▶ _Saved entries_
-- Opening Marker --
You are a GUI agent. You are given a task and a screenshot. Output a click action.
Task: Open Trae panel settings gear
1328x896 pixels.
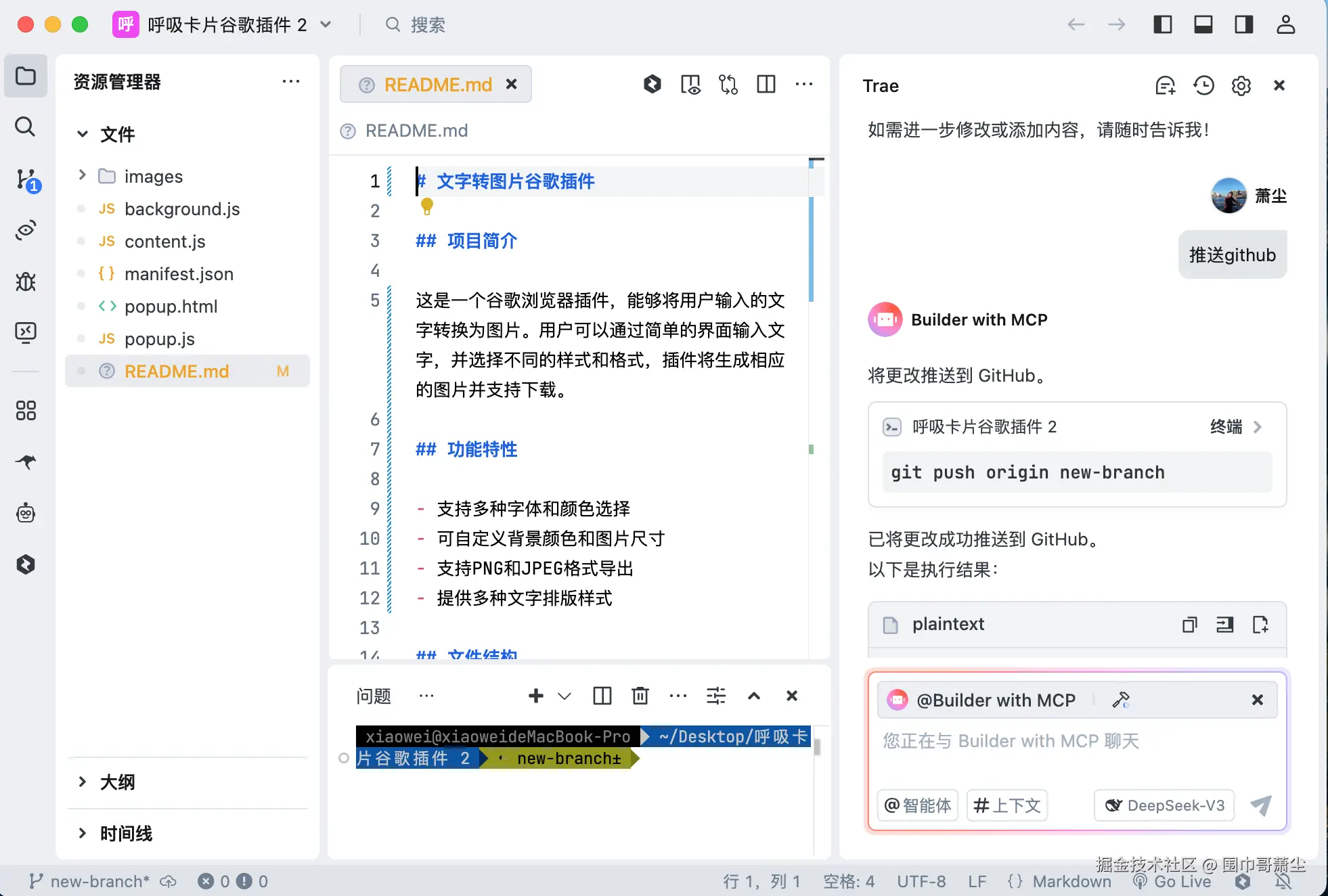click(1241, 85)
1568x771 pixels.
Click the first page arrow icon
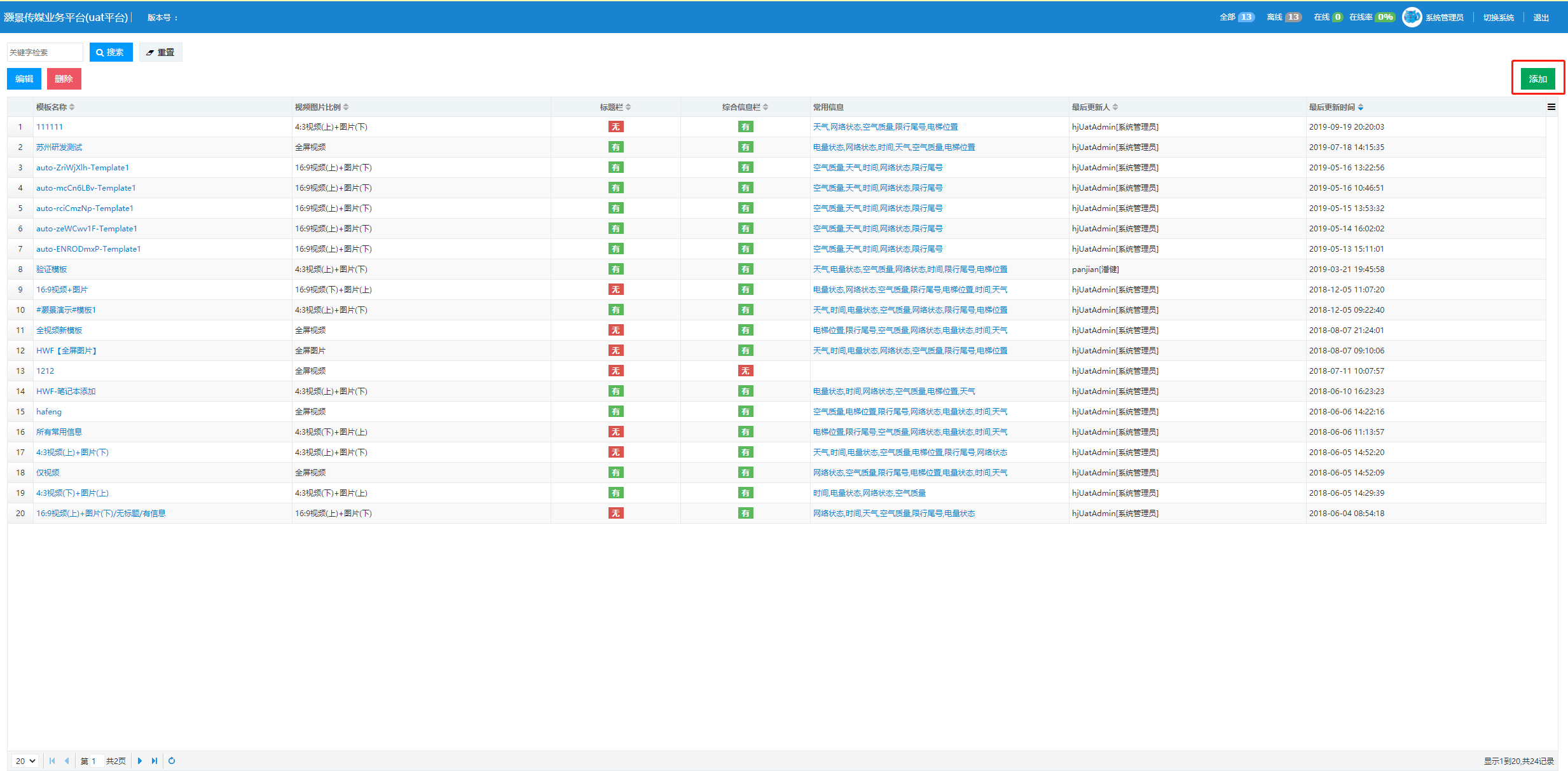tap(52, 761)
-- Closing Marker --
Output the data verbatim, images excluded.

▶ _RESULT_
You are a GUI agent. You are given a task and a screenshot. Output a click action.
Task: Open Trae panel settings gear
1328x896 pixels.
click(1241, 85)
1568x771 pixels.
Click the first page arrow icon
tap(52, 761)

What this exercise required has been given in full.